# The problem
Your answer must be an exact copy of every record.

========================================

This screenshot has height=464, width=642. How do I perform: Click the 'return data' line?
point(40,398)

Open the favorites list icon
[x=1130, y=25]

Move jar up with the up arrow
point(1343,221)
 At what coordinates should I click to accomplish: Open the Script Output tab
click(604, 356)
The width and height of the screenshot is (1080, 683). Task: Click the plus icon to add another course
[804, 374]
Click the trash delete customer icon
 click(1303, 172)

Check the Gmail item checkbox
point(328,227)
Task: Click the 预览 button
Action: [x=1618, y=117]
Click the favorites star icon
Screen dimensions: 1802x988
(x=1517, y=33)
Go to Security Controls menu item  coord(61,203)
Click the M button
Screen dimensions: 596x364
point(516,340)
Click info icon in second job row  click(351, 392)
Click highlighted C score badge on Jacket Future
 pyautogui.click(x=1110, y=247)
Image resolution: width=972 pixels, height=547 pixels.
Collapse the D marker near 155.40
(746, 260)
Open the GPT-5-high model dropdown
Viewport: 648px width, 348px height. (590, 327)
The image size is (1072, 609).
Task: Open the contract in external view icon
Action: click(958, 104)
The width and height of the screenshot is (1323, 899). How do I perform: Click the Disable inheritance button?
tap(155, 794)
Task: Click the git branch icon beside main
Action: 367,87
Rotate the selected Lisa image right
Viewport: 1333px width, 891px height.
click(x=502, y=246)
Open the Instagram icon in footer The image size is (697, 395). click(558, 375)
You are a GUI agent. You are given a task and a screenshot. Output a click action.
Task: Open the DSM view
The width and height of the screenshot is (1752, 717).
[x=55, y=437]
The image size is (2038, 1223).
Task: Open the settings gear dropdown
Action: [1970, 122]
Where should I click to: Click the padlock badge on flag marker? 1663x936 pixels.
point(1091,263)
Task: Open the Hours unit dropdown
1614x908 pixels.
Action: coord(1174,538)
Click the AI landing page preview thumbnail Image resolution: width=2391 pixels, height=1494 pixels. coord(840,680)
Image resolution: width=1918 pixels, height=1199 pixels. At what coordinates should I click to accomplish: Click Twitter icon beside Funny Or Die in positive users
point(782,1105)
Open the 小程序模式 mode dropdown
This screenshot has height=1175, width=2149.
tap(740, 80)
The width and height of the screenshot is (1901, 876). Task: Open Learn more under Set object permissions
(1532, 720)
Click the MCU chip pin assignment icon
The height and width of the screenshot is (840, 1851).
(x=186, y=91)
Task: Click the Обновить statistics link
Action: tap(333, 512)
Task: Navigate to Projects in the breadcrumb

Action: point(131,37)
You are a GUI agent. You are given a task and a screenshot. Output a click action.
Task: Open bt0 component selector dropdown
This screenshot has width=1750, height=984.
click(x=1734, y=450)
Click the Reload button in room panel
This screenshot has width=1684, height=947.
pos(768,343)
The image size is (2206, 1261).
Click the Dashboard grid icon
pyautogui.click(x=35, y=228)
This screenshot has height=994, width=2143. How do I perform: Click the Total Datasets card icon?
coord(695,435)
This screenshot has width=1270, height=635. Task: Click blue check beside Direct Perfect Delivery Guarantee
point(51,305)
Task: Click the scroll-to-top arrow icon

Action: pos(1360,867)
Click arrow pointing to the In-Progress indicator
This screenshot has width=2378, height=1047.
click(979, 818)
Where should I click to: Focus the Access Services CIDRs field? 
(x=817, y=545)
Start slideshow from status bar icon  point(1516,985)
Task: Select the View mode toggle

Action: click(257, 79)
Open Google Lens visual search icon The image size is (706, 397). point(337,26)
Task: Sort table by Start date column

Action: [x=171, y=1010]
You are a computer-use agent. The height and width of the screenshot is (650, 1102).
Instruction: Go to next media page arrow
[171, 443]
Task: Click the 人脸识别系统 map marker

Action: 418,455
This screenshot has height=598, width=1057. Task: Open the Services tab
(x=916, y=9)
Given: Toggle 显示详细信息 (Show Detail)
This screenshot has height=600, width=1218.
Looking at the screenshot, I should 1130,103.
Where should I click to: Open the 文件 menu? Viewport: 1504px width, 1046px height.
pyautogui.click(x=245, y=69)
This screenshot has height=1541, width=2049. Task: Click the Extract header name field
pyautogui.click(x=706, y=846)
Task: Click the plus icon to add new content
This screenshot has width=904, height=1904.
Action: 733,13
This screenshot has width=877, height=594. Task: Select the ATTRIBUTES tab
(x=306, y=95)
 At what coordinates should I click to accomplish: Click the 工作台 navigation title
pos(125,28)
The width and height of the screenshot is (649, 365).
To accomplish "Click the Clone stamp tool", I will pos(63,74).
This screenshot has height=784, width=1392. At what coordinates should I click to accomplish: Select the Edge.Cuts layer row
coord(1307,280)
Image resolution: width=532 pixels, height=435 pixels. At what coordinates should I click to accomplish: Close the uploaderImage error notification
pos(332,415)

========================================

# Solution to the problem
This screenshot has height=464, width=642. How do I perform: Click the 'return data' line?
point(40,398)

Open the favorites list icon
[x=1130, y=25]

Move jar up with the up arrow
point(1343,221)
 At what coordinates should I click to accomplish: Open the Script Output tab
click(604, 356)
The width and height of the screenshot is (1080, 683). Task: Click the plus icon to add another course
[804, 374]
Click the trash delete customer icon
 click(1303, 172)

Check the Gmail item checkbox
point(328,227)
Task: Click the 预览 button
Action: [x=1618, y=117]
Click the favorites star icon
Screen dimensions: 1802x988
(x=1517, y=33)
Go to Security Controls menu item  coord(61,203)
Click the M button
Screen dimensions: 596x364
point(516,340)
Click info icon in second job row  click(351, 392)
Click highlighted C score badge on Jacket Future
 pyautogui.click(x=1110, y=247)
Image resolution: width=972 pixels, height=547 pixels.
Collapse the D marker near 155.40
(746, 260)
Open the GPT-5-high model dropdown
Viewport: 648px width, 348px height. (590, 327)
The image size is (1072, 609).
Task: Open the contract in external view icon
Action: click(958, 104)
The width and height of the screenshot is (1323, 899). How do I perform: Click the Disable inheritance button?
tap(155, 794)
Task: Click the git branch icon beside main
Action: 367,87
Rotate the selected Lisa image right
Viewport: 1333px width, 891px height.
click(x=502, y=246)
Open the Instagram icon in footer The image size is (697, 395). click(558, 375)
You are a GUI agent. You are given a task and a screenshot. Output a click action.
Task: Open the DSM view
The width and height of the screenshot is (1752, 717).
[x=55, y=437]
The image size is (2038, 1223).
Task: Open the settings gear dropdown
Action: [1970, 122]
Where should I click to: Click the padlock badge on flag marker? 1663x936 pixels.
point(1091,263)
Task: Open the Hours unit dropdown
1614x908 pixels.
Action: coord(1174,538)
Click the AI landing page preview thumbnail Image resolution: width=2391 pixels, height=1494 pixels. coord(840,680)
Image resolution: width=1918 pixels, height=1199 pixels. At what coordinates should I click to accomplish: Click Twitter icon beside Funny Or Die in positive users
point(782,1105)
Open the 小程序模式 mode dropdown
This screenshot has height=1175, width=2149.
tap(740, 80)
The width and height of the screenshot is (1901, 876). Task: Open Learn more under Set object permissions
(1532, 720)
Click the MCU chip pin assignment icon
The height and width of the screenshot is (840, 1851).
(x=186, y=91)
Task: Click the Обновить statistics link
Action: tap(333, 512)
Task: Navigate to Projects in the breadcrumb

Action: point(131,37)
You are a GUI agent. You are given a task and a screenshot. Output a click action.
Task: Open bt0 component selector dropdown
This screenshot has width=1750, height=984.
click(x=1734, y=450)
Click the Reload button in room panel
This screenshot has width=1684, height=947.
pos(768,343)
The image size is (2206, 1261).
Click the Dashboard grid icon
pyautogui.click(x=35, y=228)
This screenshot has height=994, width=2143. How do I perform: Click the Total Datasets card icon?
coord(695,435)
This screenshot has width=1270, height=635. Task: Click blue check beside Direct Perfect Delivery Guarantee
point(51,305)
Task: Click the scroll-to-top arrow icon

Action: pos(1360,867)
Click arrow pointing to the In-Progress indicator
This screenshot has width=2378, height=1047.
click(979, 818)
Where should I click to: Focus the Access Services CIDRs field? 
(x=817, y=545)
Start slideshow from status bar icon  point(1516,985)
Task: Select the View mode toggle

Action: click(257, 79)
Open Google Lens visual search icon The image size is (706, 397). point(337,26)
Task: Sort table by Start date column

Action: [x=171, y=1010]
You are a computer-use agent. The height and width of the screenshot is (650, 1102).
Instruction: Go to next media page arrow
[171, 443]
Task: Click the 人脸识别系统 map marker

Action: 418,455
This screenshot has height=598, width=1057. Task: Open the Services tab
(x=916, y=9)
Given: Toggle 显示详细信息 (Show Detail)
This screenshot has height=600, width=1218.
Looking at the screenshot, I should 1130,103.
Where should I click to: Open the 文件 menu? Viewport: 1504px width, 1046px height.
pyautogui.click(x=245, y=69)
This screenshot has height=1541, width=2049. Task: Click the Extract header name field
pyautogui.click(x=706, y=846)
Task: Click the plus icon to add new content
This screenshot has width=904, height=1904.
Action: 733,13
This screenshot has width=877, height=594. Task: Select the ATTRIBUTES tab
(x=306, y=95)
 At what coordinates should I click to accomplish: Click the 工作台 navigation title
pos(125,28)
The width and height of the screenshot is (649, 365).
To accomplish "Click the Clone stamp tool", I will pos(63,74).
This screenshot has height=784, width=1392. At what coordinates should I click to accomplish: Select the Edge.Cuts layer row
coord(1307,280)
Image resolution: width=532 pixels, height=435 pixels. At what coordinates should I click to accomplish: Close the uploaderImage error notification
pos(332,415)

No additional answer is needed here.